Required action: Go to the line containing "Archiv (2025) (242, 858)" in the records below and print it and every following line exactly, on through the line containing "Januar 2023 (56, 1090)", then stop.

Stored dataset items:
+++

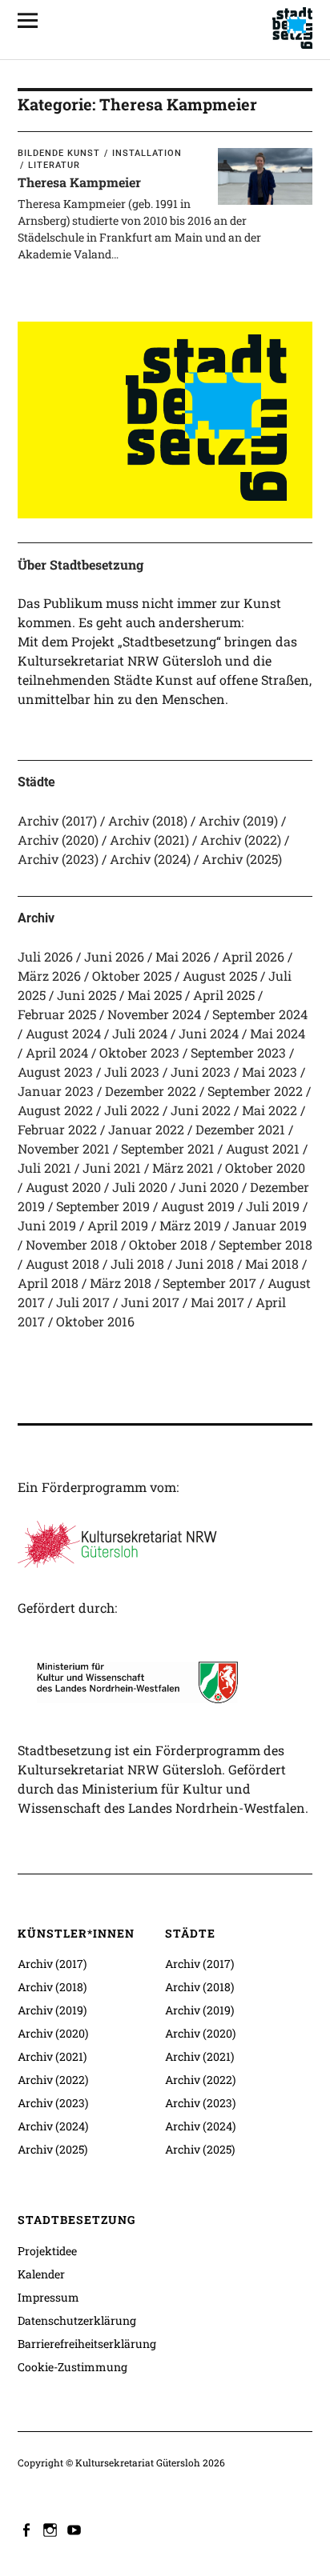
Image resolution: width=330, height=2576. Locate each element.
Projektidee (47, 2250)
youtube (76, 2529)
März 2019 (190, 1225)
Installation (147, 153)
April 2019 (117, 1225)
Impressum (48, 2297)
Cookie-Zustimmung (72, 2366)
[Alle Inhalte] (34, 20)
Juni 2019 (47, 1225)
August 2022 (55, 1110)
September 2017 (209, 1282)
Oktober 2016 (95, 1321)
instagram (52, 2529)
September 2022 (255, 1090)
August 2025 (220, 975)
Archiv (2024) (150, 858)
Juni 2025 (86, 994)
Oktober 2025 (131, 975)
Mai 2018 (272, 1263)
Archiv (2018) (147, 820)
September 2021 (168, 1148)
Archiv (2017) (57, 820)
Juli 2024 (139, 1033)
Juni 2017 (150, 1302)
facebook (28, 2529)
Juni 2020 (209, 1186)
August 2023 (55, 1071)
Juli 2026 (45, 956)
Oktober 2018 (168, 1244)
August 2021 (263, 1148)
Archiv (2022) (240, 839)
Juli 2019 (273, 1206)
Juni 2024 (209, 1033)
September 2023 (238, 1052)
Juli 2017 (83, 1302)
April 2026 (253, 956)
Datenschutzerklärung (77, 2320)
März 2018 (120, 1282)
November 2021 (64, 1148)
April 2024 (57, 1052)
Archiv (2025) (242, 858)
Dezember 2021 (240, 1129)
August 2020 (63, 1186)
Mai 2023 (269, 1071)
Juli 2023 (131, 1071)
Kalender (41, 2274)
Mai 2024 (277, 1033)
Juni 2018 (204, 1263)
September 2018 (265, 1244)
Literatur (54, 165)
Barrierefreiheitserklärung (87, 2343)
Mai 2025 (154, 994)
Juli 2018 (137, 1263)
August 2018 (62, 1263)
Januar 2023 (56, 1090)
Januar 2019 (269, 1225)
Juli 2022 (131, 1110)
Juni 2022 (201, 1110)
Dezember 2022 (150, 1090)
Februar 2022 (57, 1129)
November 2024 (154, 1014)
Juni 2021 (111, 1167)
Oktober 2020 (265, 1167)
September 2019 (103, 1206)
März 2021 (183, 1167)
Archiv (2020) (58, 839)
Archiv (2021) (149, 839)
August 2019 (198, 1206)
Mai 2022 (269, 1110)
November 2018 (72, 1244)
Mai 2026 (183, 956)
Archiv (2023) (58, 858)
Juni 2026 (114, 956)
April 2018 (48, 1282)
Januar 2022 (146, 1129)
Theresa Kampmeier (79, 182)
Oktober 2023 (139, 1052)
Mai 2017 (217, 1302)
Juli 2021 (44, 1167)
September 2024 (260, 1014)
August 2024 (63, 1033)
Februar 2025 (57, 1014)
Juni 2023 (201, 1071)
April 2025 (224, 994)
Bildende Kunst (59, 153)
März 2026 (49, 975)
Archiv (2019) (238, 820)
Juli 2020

+++

Response to the exercise:
Archiv (2025) (242, 858)
Dezember 2021 (240, 1129)
August 2020 (63, 1186)
Mai 2023 (269, 1071)
Juli 2023 (131, 1071)
Kalender (41, 2274)
Mai 2024 (277, 1033)
Juni 2018 (204, 1263)
September 2018 (265, 1244)
Literatur (54, 165)
Barrierefreiheitserklärung (87, 2343)
Mai 2025 (154, 994)
Juli 2018 (137, 1263)
August 2018 (62, 1263)
Januar 2023 (56, 1090)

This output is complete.